Reaktionen und Ermittlungen
Der ungarische Ministerpräsident Péter Magyar sprach in den sozialen Medien sein Beileid aus und dankte den Rettungsdiensten. „Das ganze Land trauert mit den Familien der Opfer“, schrieb er. Der polnische Präsident Karol Nawrocki sagte, er sei zutiefst erschüttert von der Tragödie, und drückte den Familien und Angehörigen der Opfer sein Mitgefühl aus.
Dieser Unfall ist der jüngste in einer Reihe von tödlichen Busunfällen in Europa in diesem Sommer, nach Vorfällen in Algerien, Lissabon und Pakistan. Anders als beim Busunfall in Algerien, bei dem mindestens 25 Menschen starben, deuten die Ermittler hier auf Übermüdung des Fahrers und nicht auf die Straßenverhältnisse hin.
Wie lässt sich dieser Unfall mit anderen jüngsten Busunfällen vergleichen?
| Ort | Datum | Todesfälle | Ursache |
|---|---|---|---|
| Mezőkeresztes, Ungarn | 16. Aug. 2026 | 12 | Vermutlich Übermüdung des Fahrers |
| Algerien | Juli 2026 | 25 | Bus stürzte in Schlucht |
| Lissabon, Portugal | Juli 2026 | 2 | Busunfall |
| Pakistan | Juli 2026 | 40 | Bus stürzte in Schlucht |
Auswirkungen und Sicherheitsimplikationen
Die Tragödie hat Forderungen nach einer strengeren Durchsetzung der Arbeitszeiten von Busfahrern in der gesamten Europäischen Union neu entfacht. Das polnische Infrastrukturministerium kündigte zusätzliche Inspektionen von Reisebusunternehmen und eine Überprüfung der Ruhezeiten für Fernfahrer an.

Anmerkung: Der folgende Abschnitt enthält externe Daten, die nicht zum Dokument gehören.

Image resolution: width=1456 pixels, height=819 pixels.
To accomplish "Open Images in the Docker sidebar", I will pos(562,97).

FAQ: Busunfall Polen Ungarn
Wo ereignete sich der polnische Busunfall?
Der Unfall ereignete sich auf der Autobahn M3 in der Nähe von Mezőkeresztes in Ostungarn, etwa 140 km östlich von Budapest, am 16. August 2026 gegen 1:00 Uhr.
Wie viele Menschen starben bei dem Busunfall in Ungarn?

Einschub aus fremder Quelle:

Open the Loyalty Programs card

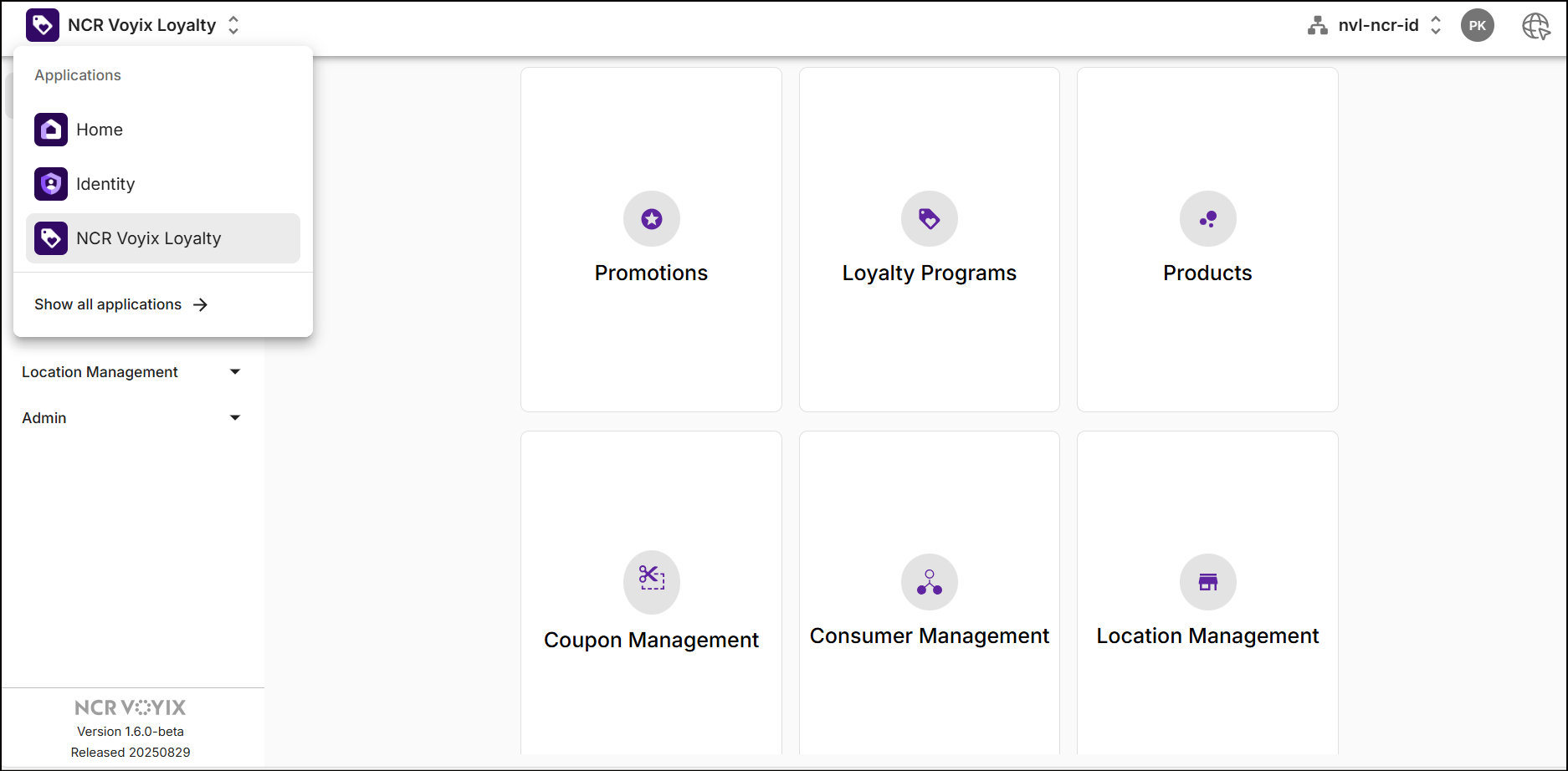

Zwölf Menschen starben – 11 an der Unfallstelle und einer später im Krankenhaus. Zehn weitere wurden schwer verletzt, 37 erlitten leichte Verletzungen.

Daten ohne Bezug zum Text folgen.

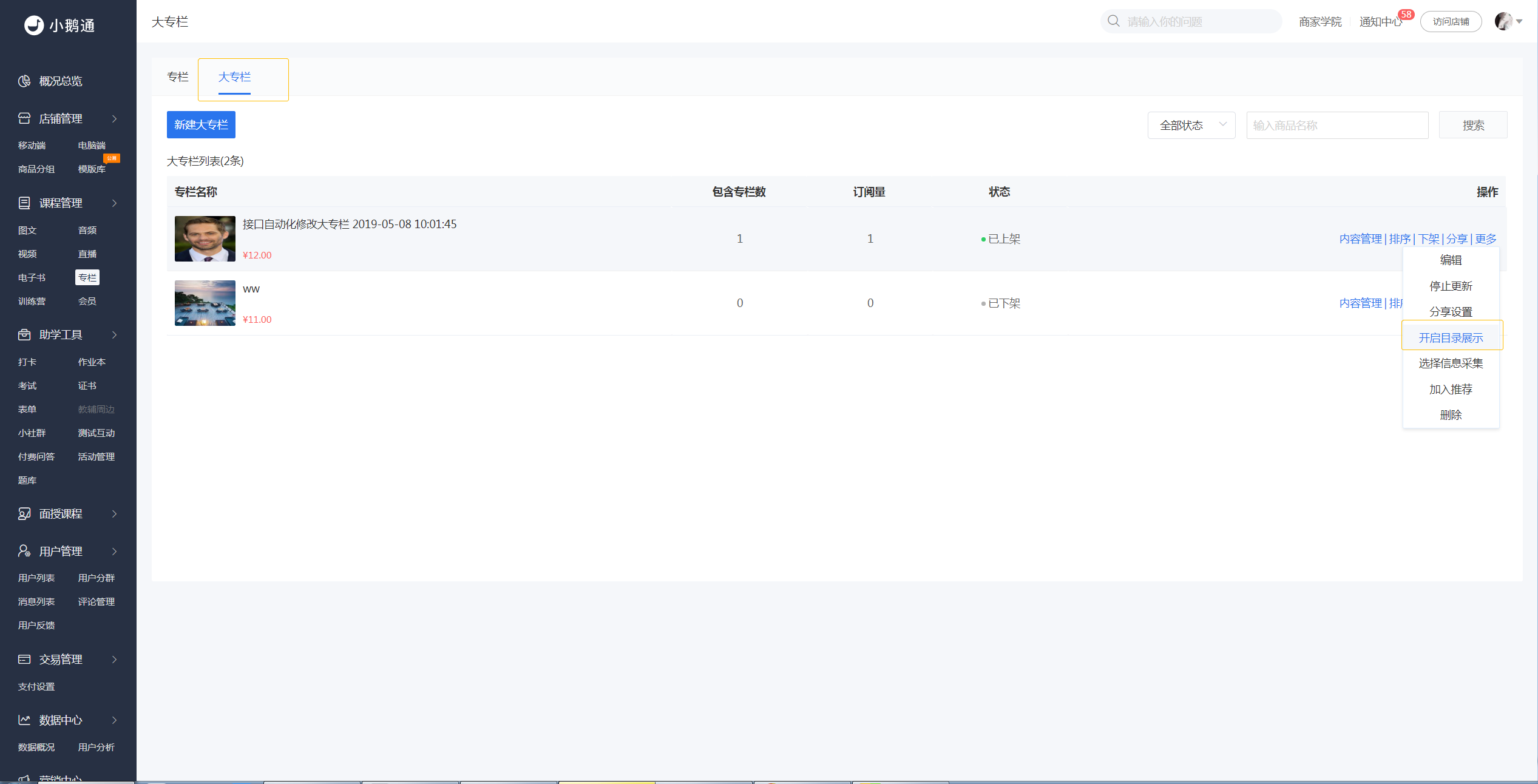Click the 课程管理 document icon
The height and width of the screenshot is (784, 1538).
(x=24, y=203)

Warum verunglückte der Bus der polnischen Pilger?
Die ungarische Polizei gab an, dass die wahrscheinlichste Ursache das Einschlafen des Fahrers am Steuer war. Der Fahrer, ein polnischer Staatsangehöriger, wurde bis zu den weiteren Ermittlungen in Gewahrsam genommen.
Woher kamen die Pilger?
Die 57 polnischen Pilger kehrten vom katholischen Wallfahrtsort Medjugorje in Bosnien und Herzegowina in die Region Podkarpackie im Südosten Polens zurück.
Was hat Polen nach dem Unfall unternommen?
Polen hat verstärkte Kontrollen von Bussen und der Arbeitszeiten von Fahrern angeordnet; polnische Staatsanwälte aus Krosno werden die Ermittlungen gemeinsam mit der ungarischen Polizei leiten.